H23B-0881:
Examination of Fickian and Non-Fickian Multi-Species Reactive Plume Development and Steady-State

Tuesday, 16 December 2014
Daniel K Burnell, Jie Xu, James W Mercer Jr and Charles Faust, Tetra Tech, Sterling, VA, United States
Abstract:
Non-Fickian transport, in which the mean square displacement is not proportional to time, is ubiquitous in disordered environments including dispersion of contaminant plumes in aquifers, nutrients in surface water and sediments, proteins and morphogens in crowded cells, and electric signals in spiny dendrites of the cerebellar cortex. In highly heterogeneous sediments, reactive plume particles in groundwater experience a broad velocity distribution as the particles are transported preferentially through interconnected low and high permeability zones. The effect of this non-Fickian transport is exhibited by the power law tails in concentration versus time breakthrough curves. Recently, new continuous time random walk (CTRW) governing equations have been developed for non-Fickian multi-species plume transport that also include first-order sequential reactions. These new equations indicate that first-order reactions are coupled to plume transport, which requires additional investigation.

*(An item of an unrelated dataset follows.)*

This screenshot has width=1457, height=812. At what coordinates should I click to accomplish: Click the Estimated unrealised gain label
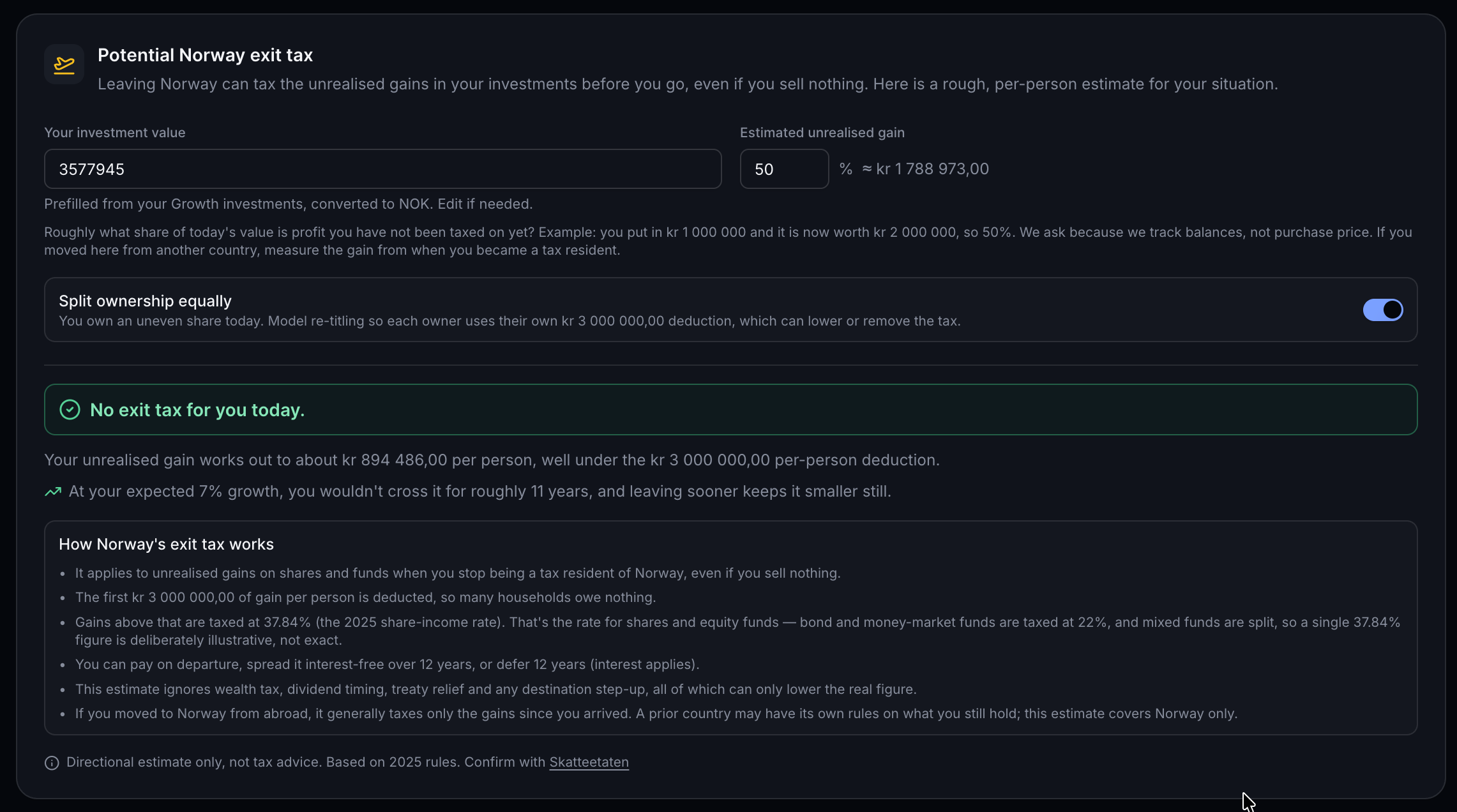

Both 1-D analytical solutions and numerical particle tracking simulations indicate that the steady-state, non-Fickian plume flux-averaged concentration distribution in highly heterogeneous media resembles the Fickian plume distribution in moderately heterogeneous media because first-order reactions truncate the waiting times between particle displacements and thus remove the lower velocity spectrum of particles during transport. Although both models can approach the same steady-state distribution, results of 1-D semi-analytical transient calculations show differences between non-Fickian and Fickian reactive plume models during plume development.